Analytics, OR, data science and machine learning: what's in a name?

6
data science and machine learning feud but shouldn't

Casa di Giulietta balcony, where Juliet supposed stood while Romeo declared his love

Analytics, statistics, operations research, data science and machine learning - with which term do you prefer associate? Are you from the House of Capulet or Montague, or do you even care? Shakespeare's Juliet derides excess identification with names in the famous play, Romeo and Juliet.

"What's in a name? That which we call a rose
By any other name would smell as sweet."

Romeo was from the house of Montague, Juliet, the house of Capulet, and this distinction that meant that their families were sworn enemies. The play is a tragedy, because by the end the two lovers end up dead as a result of this long-running feud. Statistics, data science and machine learning are but a few of the "houses" that feud today over names, and while to my knowledge no deaths have resulted from this debate the competing camps have nearly come to blows.

"Operations Research? Management Science? Analytics? What’s in a brand name? How has the emerging field of Analytics impacted the Operations Research Profession? Is Analytics part of OR or the other way around? Is it good, bad, relevant, a nuisance or an opportunity for the OR profession? Is OR just Prescriptive or is it something more? In this panel discussion, we will explore these topics in a session with some of the leading thinkers in both OR and Analytics. Be sure to attend to have your questions answered on these highly complementary and valuable fields.” This was the abstract for a panel at the INFORMS Annual Meeting last year that included two past presidents of INFORMS and other long-time members. To many long-time members of INFORMS this abstract was provocative indeed, because not all embrace of the term "analytics" to describe what they do.

Interestingly, the American Statistical Association (ASA) is host to a very similar debate. Last fall the ASA released a statement on the Role of Statistics in Data Science. There’s a whole wing of data science practitioners who are downright hostile to statisticians. This camp makes assertions like "sampling is obsolete,” due to computational advances for processing big data. Popular blogger Vincent Granville has even said "Data Science without statistics is possible, even desirable," extending the obsolescence to statisticians themselves. INFORMS member and self-described statistical data scientist Randy Bartlett, who is both a Certified Analytics Professional (the CAP certification offered by INFORMS) and an Accredited Professional Statistician (the PSTAT certification from ASA), has written about this statistics denial in an excellent series of blog posts he publishes from his LinkedIn page. In the face of such direct attacks on their profession it is no wonder the ASA felt a need to take a stance.

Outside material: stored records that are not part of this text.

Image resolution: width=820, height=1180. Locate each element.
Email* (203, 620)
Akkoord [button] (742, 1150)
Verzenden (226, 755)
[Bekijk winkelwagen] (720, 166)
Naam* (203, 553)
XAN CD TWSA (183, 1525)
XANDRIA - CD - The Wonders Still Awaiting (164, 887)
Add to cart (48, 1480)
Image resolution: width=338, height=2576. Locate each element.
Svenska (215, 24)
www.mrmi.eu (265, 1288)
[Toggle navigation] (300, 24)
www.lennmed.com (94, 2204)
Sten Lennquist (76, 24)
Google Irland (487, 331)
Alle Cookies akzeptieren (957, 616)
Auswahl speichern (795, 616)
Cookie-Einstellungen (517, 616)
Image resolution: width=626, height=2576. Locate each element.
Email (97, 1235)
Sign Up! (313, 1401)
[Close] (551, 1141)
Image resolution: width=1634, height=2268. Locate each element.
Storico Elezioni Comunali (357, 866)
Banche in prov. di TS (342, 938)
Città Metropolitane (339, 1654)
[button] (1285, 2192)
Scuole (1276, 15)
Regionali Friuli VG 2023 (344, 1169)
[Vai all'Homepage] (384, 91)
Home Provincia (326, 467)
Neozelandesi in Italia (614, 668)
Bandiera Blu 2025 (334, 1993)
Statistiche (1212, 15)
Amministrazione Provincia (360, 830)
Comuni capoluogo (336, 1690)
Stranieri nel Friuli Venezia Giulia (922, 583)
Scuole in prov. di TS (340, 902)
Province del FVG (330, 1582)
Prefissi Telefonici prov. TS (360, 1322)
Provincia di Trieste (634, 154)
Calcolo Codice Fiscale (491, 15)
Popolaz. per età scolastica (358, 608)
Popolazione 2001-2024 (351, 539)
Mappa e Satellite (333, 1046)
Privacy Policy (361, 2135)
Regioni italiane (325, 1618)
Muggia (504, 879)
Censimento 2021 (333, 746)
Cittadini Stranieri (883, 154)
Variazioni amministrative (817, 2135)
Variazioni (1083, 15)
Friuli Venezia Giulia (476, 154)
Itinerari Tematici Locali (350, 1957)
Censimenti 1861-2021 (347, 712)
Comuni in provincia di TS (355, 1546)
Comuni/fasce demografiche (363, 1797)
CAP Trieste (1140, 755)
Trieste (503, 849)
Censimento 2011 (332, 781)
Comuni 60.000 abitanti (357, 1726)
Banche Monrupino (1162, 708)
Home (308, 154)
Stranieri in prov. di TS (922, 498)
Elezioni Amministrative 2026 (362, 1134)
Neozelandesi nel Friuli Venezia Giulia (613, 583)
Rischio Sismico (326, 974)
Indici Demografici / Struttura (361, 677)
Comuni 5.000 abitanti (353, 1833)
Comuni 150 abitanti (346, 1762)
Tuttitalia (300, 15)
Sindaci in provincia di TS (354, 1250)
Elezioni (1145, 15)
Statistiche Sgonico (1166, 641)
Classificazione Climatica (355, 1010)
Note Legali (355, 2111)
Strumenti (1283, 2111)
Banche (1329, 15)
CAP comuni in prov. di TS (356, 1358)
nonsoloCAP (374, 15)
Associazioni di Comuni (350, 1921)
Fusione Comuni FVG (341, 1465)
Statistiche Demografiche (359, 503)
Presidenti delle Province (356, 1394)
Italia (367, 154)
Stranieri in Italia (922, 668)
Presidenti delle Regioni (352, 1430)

Many statisticians assert "Aren't We Data Science?," as Marie Davidian (professor of statistics at NC State University) did in in 2013 in an article published during her tenure as president of the ASA. More recently David Donoho (professor of statistics at Stanford University) makes a similar but complex argument in a long-form piece, "50 Years of Data Science," which he released last fall (after a presentation on it at the Tukey Centennial workshop). Donoho is equally dismayed at much of the current data science movement. As he puts it, "The statistics profession is caught at a confusing moment: the activities which preoccupied it over centuries are now in the limelight, but those activities are claimed to be bright shiny new, and carried out by (although not actually invented by) upstarts and strangers." Donoho points out the harm in the huge oversight of the contributions of statistics while also exhorting academic statisticians to expand beyond a narrow focus on theoretical statistics and "fancy-seeming methods." He proposes a definition of data science, based on people who are "learning from data," drawing upon a remarkably prescient article John Tukey published more than 50 years ago, "The future of data analysis," in The Annals of Mathematical Statistics. In making his case, Donoho also points to subsequent essays by John Chambers (of Bell Labs and co-developer of the S language), William Cleveland (also of Bell Labs and arguably the one who coined the term data science in 2001), and Leo Breiman (of the University of California at Berkeley). These gentleman together argue for addressing a wider portion of the lifecycle of analysis, such as the preparation of data as well as its presentation, and the importance of prediction (and not just inference). I heartily recommend reading Donoho's excellent analysis.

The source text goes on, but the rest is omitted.